Когда последние прядки упали на тёмный камень карцера, бритва сама выпала из моих рук. Я
огладила пальцами голую исцарапанную голову, и, обхватив её руками, бессильно опустилась на пол.
Наверное, сознание время от времени возвращалось, хотя в тот момент мне казалось, что я умерла. По крайней мере я не услышала, когда дверь моей камеры растворилась, и вошли мужчины, но услышала их разговор. А может быть, мне это только почудилось, потому что я и предположить не могла, что арги умеют так ругаться.
Оба голоса были мне знакомы — это были Дейгаро и тот, из-за кого я сейчас валялась на полу, бесчувственная, словно груда тряпья.
— Ты. — кажется, у Дейгаро был шок. — Ты что сделал?
— Дура! Какая дура!
А это уже мой тюремщик. Голос юный, ошеломлённый и уже не насмешливый, а какой-то обиженный.

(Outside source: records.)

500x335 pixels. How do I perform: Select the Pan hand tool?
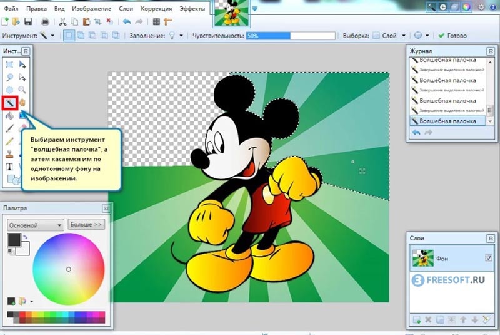click(x=22, y=103)
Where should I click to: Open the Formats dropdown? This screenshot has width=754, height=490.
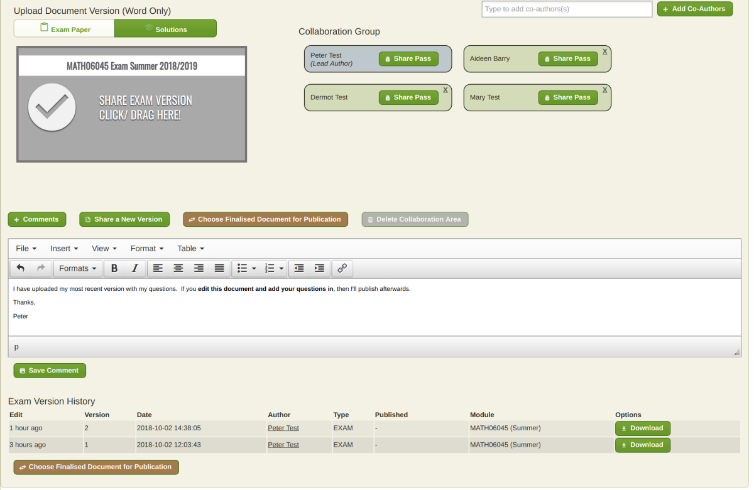coord(77,268)
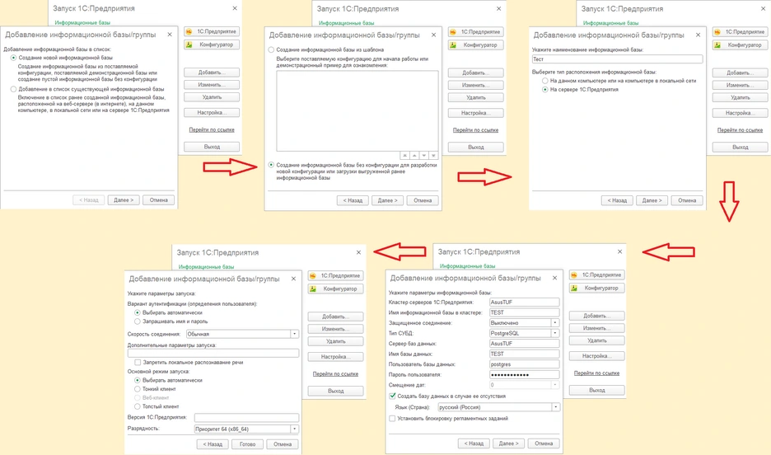The image size is (771, 455).
Task: Click the move-to-top arrow under the template list
Action: coord(404,156)
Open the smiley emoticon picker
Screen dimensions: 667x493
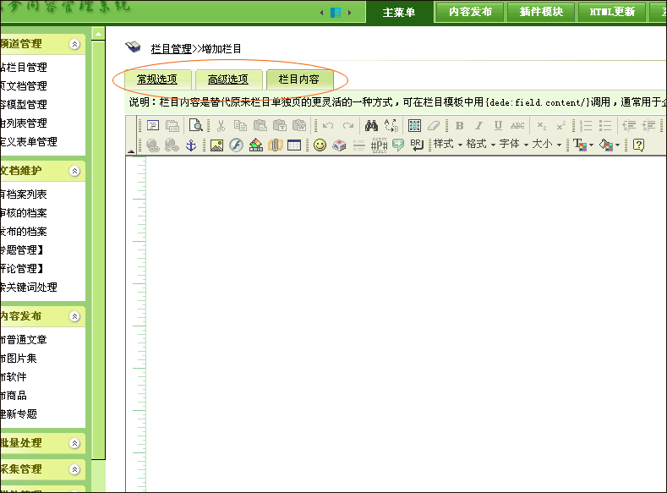tap(320, 145)
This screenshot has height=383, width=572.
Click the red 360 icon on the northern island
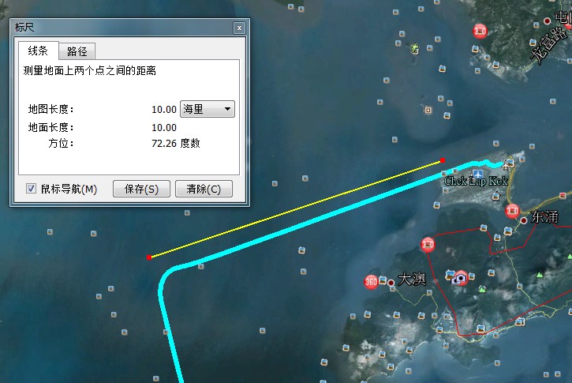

— Кристер! Зачем ты её обрил?
Дейгаро склонился, разглядывая мою испещрённую порезами голову.
— Это не я!
Возмутился арг. — Она сама!
Я горько усмехнулась. Конечно, разве можно теперь доказать, кто первый начал? Но я ни о чём не жалела.
— Я только попугать хотел, — неожиданно признался парень. — Чтобы скорее призналась.
Простейшее заклинание, обманка, которая прошла бы через пару минут. А она решила закончить стрижку.